**INPUT MATERIAL:**
====

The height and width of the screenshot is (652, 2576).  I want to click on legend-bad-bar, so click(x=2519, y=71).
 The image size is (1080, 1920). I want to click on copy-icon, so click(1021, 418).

====

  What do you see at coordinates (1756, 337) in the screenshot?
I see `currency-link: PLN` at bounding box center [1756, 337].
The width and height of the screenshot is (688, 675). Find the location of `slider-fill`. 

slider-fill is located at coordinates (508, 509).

====

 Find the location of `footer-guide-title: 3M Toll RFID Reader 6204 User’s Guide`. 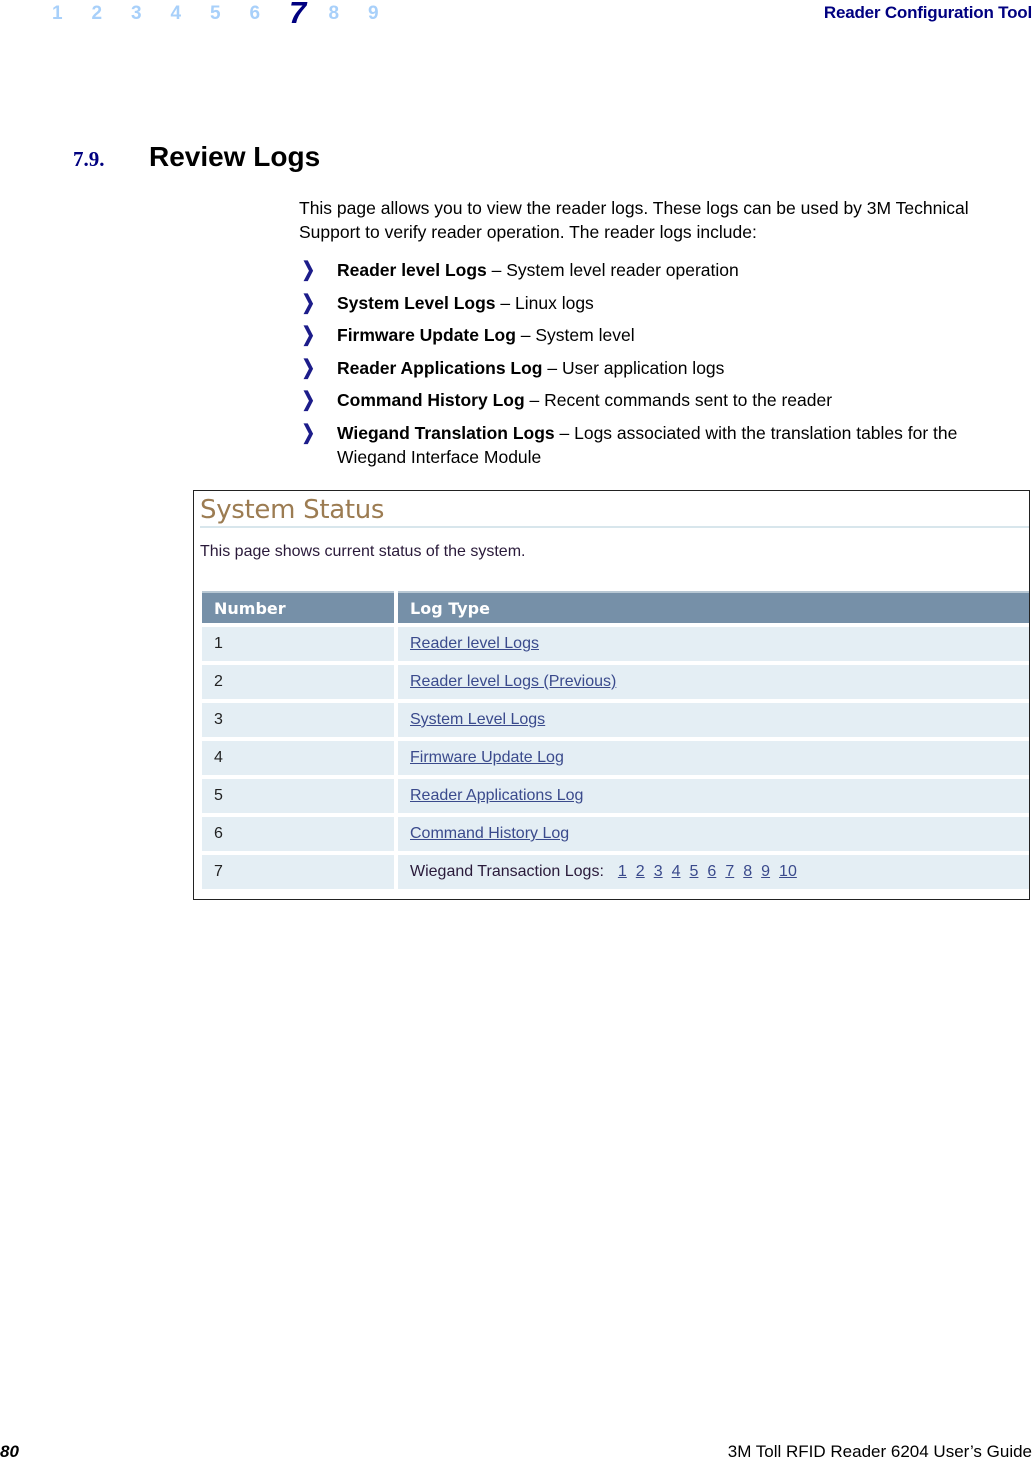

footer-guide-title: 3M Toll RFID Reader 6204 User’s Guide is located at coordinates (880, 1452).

====

Can you rewrite the lines from the one with "What do you" up to and including the one with "slider-fill is located", swapping "Find the location of" for "Locate" and keeping everything else the same?

  What do you see at coordinates (1756, 337) in the screenshot?
I see `currency-link: PLN` at bounding box center [1756, 337].
The width and height of the screenshot is (688, 675). Locate `slider-fill`. 

slider-fill is located at coordinates (508, 509).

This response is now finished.